Memoria estremecida está a punto de salir en francés, en la editorial Gallimard, y cuenta Jesús Moncada (Mequinenza, 1941) que se también se editará en alemán. De hecho, apunta, "la traducción castellana es el vehículo para que una novela en catalán pueda ser vertida a otros idiomas". Y apostilla: "Acabo de recibir las pruebas de la versión japonesa de Camí de sirga", que ya ha aparecido en otras 13 lenguas. Moncada publicará un nuevo libro de cuentos, Calaveres atònites, el próximo mes de octubre.

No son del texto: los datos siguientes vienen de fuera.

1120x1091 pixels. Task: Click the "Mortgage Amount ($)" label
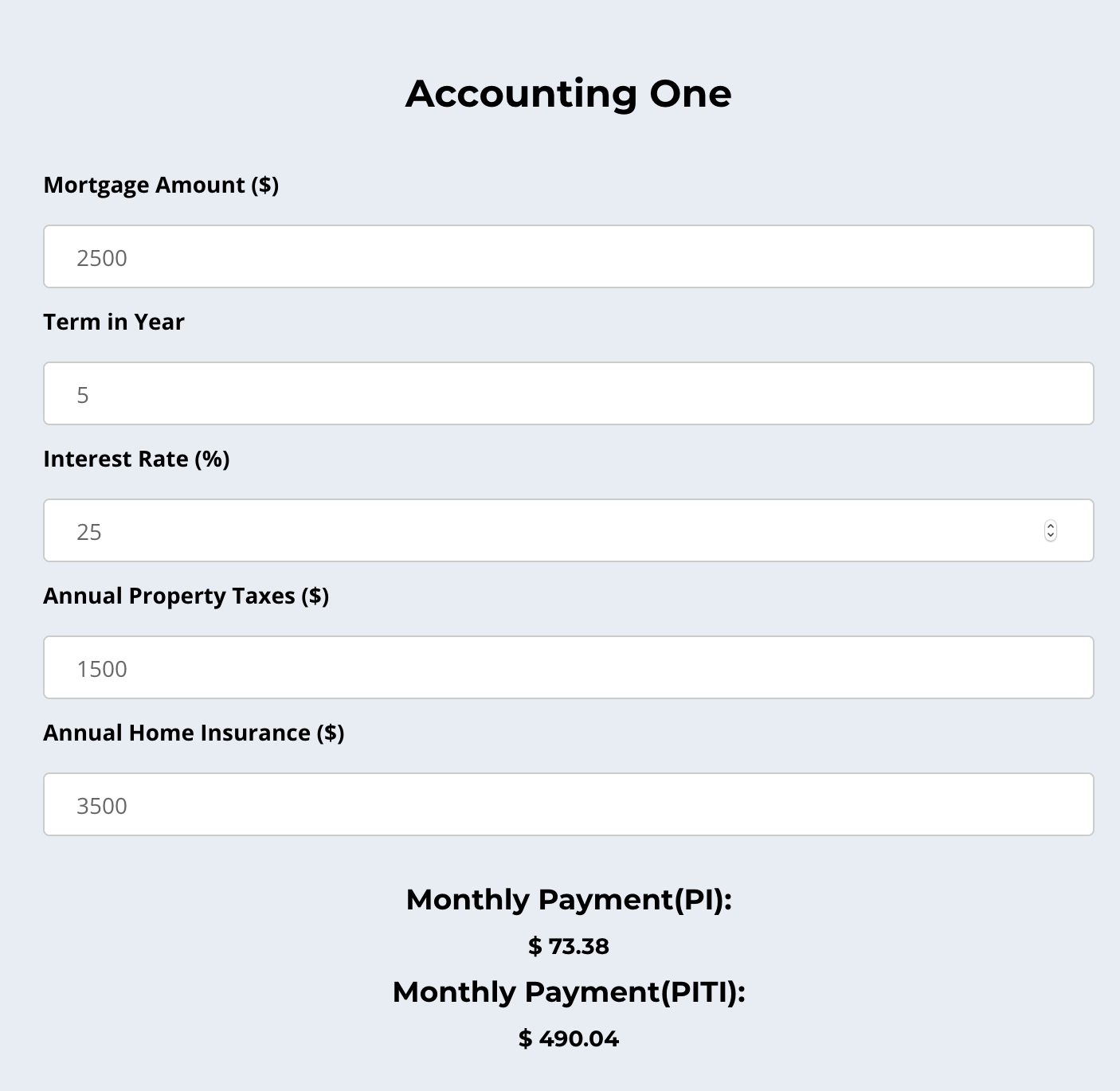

La novela que ahora presenta Anagrama, traducida por José Ferreras, recrea un caso verídico que conmovió a la sociedad mequinenzana en 1877 y que tuvo profundas repercusiones a lo largo de generaciones. Tan profundas, que muchos de sus habitantes consideraron que era mejor no remover el pasado cuando se enteraron de que el escritor se disponía a ello. Se trata del asalto a un recaudador de impuestos y a una pareja de guardias civiles efectuado por un grupo de cuatro bandoleros del pueblo. El caso, que terminó con la ejecución de los acusados, resucitó en la novela de Moncada gracias a una casualidad bastante novelesca. El escribano del juzgado de Caspe, un tal Agustí Montolí, dejó escrita su versión del suceso y del juicio, que calificó de "inquisitorial", en un manuscrito que quedó escondido durante más de 100 años y que fue a parar a manos del escritor. La presencia de los dos representantes de la Guardia Civil en el robo -uno murió y el otro quedó malherido- fue clave, evoca el autor, en la dureza del proceso que refirió Montolí. Y el hecho de que uno de los asaltantes se apellidara Borbón tuvo sus consecuencias. El susodicho ni llegó al juicio: se le aplicó la ley de fugas durante un traslado. Moncada explica que en Mequinenza corre la leyenda de que Carlos IV tuvo hijos con una muchacha del pueblo y se dignó a prestarles el apellido. Cuentan las malas lenguas que la Guardia Civil intentó evitar tener que juzgarlo, pero no quería que quedara impune. Con su muerte antes del juicio, relatada en la novela, se consiguieron ambas cosas.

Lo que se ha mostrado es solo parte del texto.